Os frades
seus filhos, que tinham acorrido com toda a multidão dos povos das cidades
vizinhas, que estavam tão contentes por participar daquela solenidade, passaram
toda aquela noite em que morreu o santo pai dando louvores a Deus, parecendo
sentinelas dos anjos pela doçura do júbilo e pela claridade das luzes. Quando
amanheceu, juntou-se a multidão de Assis com todo o clero e, carregando o
sagrado corpo do lugar em que morrera, levaram-no para a cidade entre hinos e
louvores, tocando trombetas. Tomaram ramos de oliveiras e de outras árvores e
seguiram solenemente o enterro, com muitas luminárias e cantando louvores com
voz sonora. Quando o cortejo, formado pelos filhos que levavam o pai e pelo
rebanho que acompanhava o pastor em busca do Pastor supremo, chegou ao lugar em
que ele tinha fundado a Ordem das santas virgens e senhoras pobres,
depositaram-no na igreja de São Damião, em que moravam aquelas suas filhas, que
tinham sido adquiridas pelo Senhor. Abriu-se então a janelinha pela qual as
servas de Deus costumavam receber a comunhão no tempo determinado. Abriu-se
também a arca em que o tesouro de virtudes supercelestes estava aguardado e em
que estava sendo levado por poucos aquele que costumava levar muitos. Então a
senhora Clara, que era clara de verdade pela santidade de seus merecimentos,
primeira Mãe das outras, porque tinha sido a primeira plantinha dessa Ordem,
chegou-se com as outras filhas para ver o pai, que agora já não lhes falava,
nem haveria de voltar a ela porque estava a caminho de outras paragens.
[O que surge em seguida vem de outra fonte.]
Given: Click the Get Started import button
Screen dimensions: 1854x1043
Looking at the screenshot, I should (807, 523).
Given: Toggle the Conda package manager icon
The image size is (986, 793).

Suspirando e gemendo muito, olhavam para ele
em lágrimas e começaram a clamar com voz embargada: “Pai, pai, que vamos fazer?
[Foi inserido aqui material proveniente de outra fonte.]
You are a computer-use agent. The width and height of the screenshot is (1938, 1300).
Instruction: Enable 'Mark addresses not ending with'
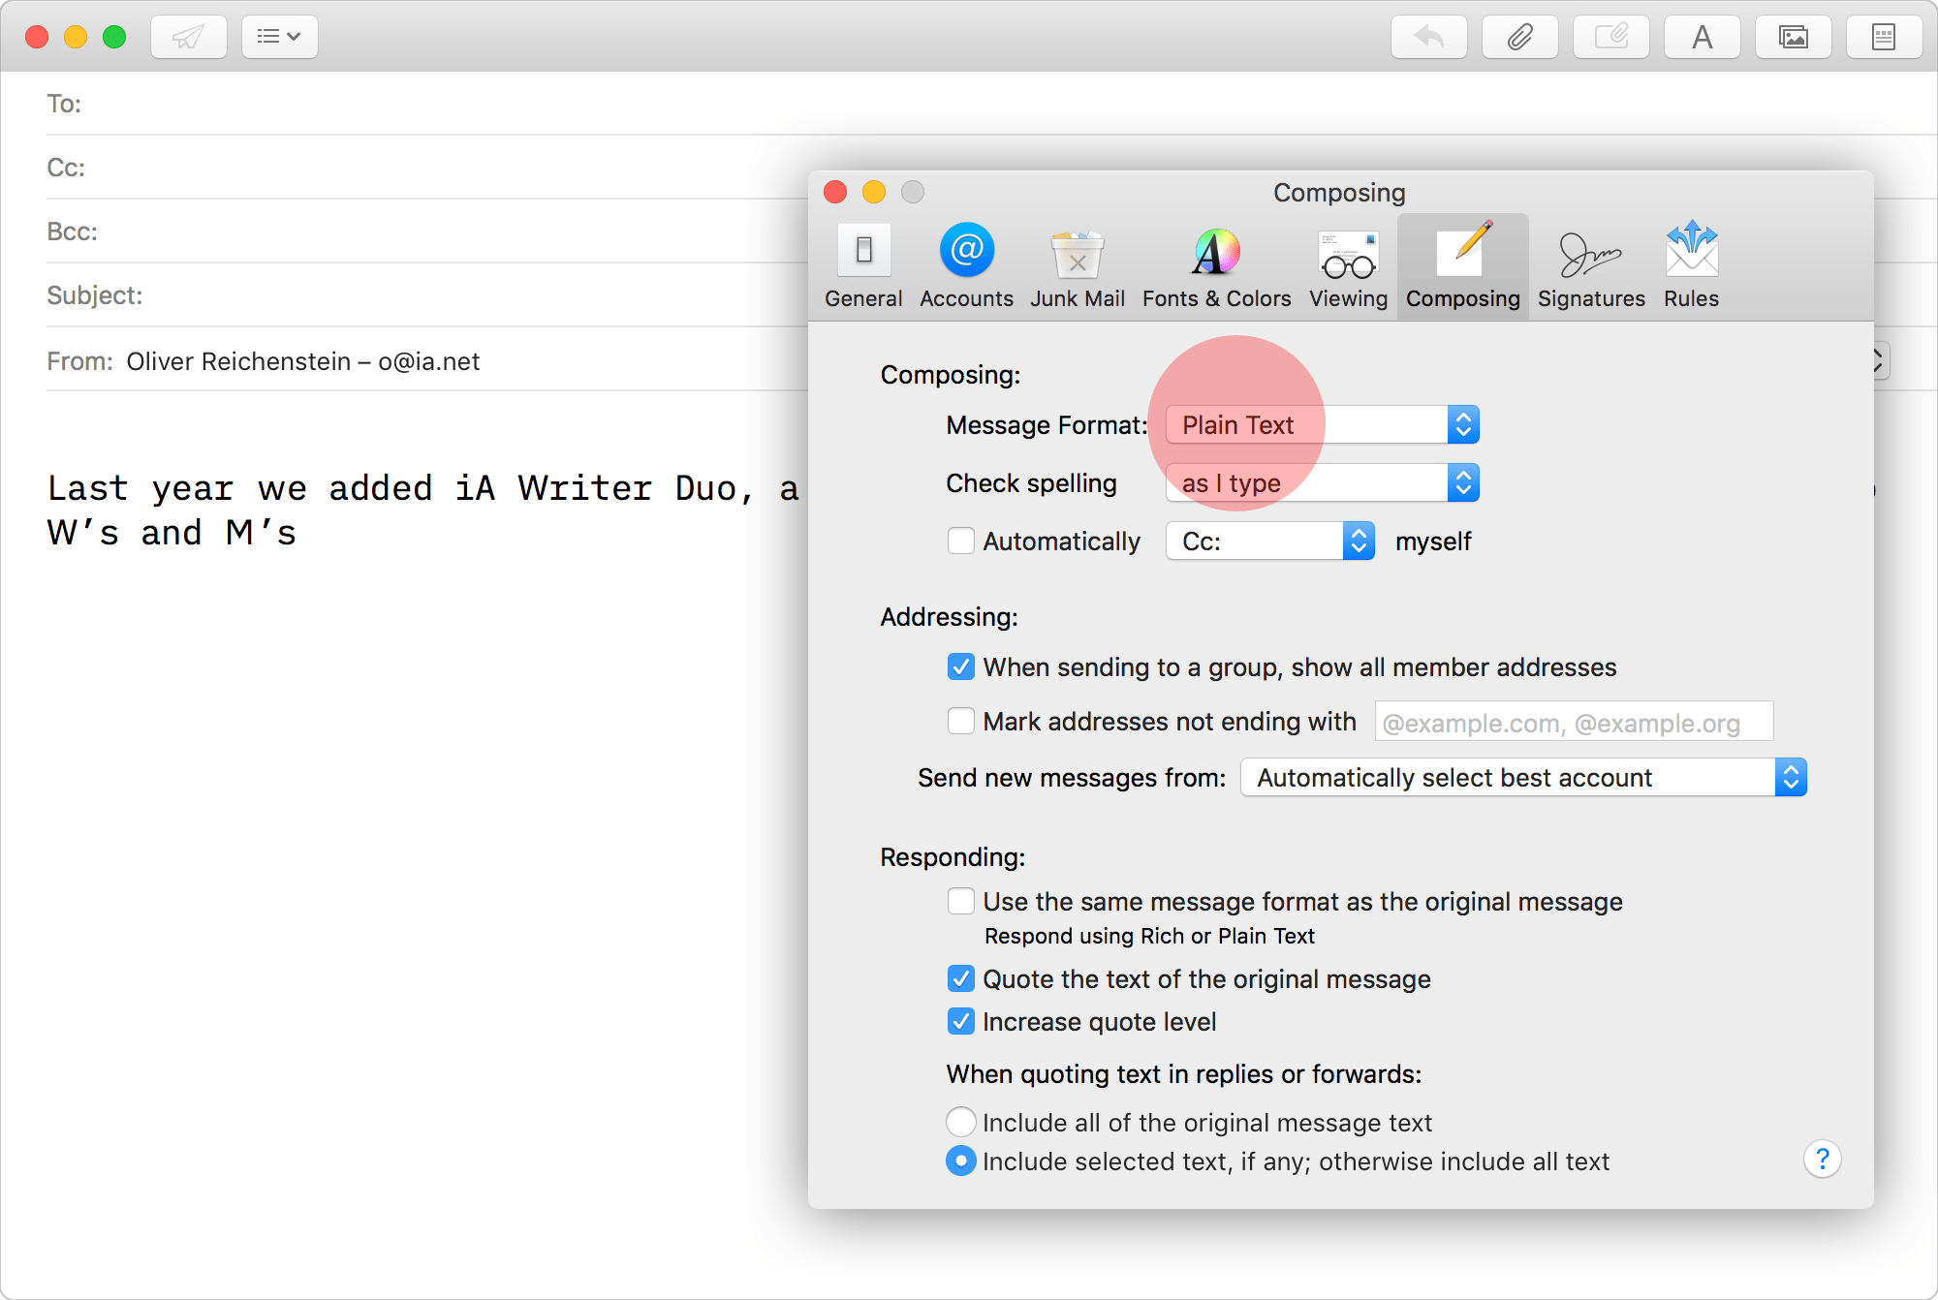click(x=960, y=721)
Pobres de nós, por que nos abandonas? Por que nos deixas assim desamparadas?
Por que não nos mandaste alegres à tua frente para onde vais e nos deixaste
sofrendo deste jeito? Que mandas que façamos, presas neste cárcere, pois nunca
mais virás visitar-nos, como costumavas? Contigo vai-se embora toda nossa
consolação. Não haverá mais conforto igual para nós que nos enterramos para o
mundo! Quem nos acudirá em tamanha pobreza, não só de méritos como de coisas? Ó
pai dos pobres e amigo da pobreza! Quem nos socorrerá nas tentações, diz-nos
tu, que passaste por tantas e eras um precavido conhecedor desses males! Quem
nos consolará nas tribulações, diz-nos tu, socorro nas tribulações que nos
assaltaram em
demasia! Amarga separação e cruel ausência! Cruel morte, que trucidas milhares
de filhos e filhas, privando-os de semelhante pai, apressando-te em levá-lo
para longe sem retorno, ele a quem devemos o grande florescimento de nossos
esforços, se é que alguma coisa temos!” Mas o seu virginal pudor as impedia de
chorar mais e não ficava bem chorar demais por ele, quando em sua morte tinham
acorrido tantos exércitos de anjos, alegrando-se os cidadãos dos céus e os que
moram na casa de Deus. Entre a tristeza e a alegria, beijavam suas mãos
irradiantes, com todo o fulgor de pérolas preciosas e faiscantes. Quando ele
foi levado, fechou-se para elas a porta, que jamais poderá ser aberta para
outra dor comparável. Que grande compaixão tiveram todos pelo sofrido e piedoso
lamento dessas senhoras! Que grandes foram, principalmente, os gemidos de seus
filhos entristecidos! Sua dor singular era comum a todos, sendo impossível para
todos deixar de chorar quando os anjos da paz; choravam com amargura.
Quando todos
chegaram à cidade, com grande alegria e júbilo colocaram seu corpo santíssimo
no lugar sagrado, mais sagrado depois disso, em que, para glória de Deus
todo-poderoso, ilumina o mundo pela multiplicação de novos milagres, como até então
tinha ilustrado pela doutrina de sua santa pregação. Graças a Deus. Amém.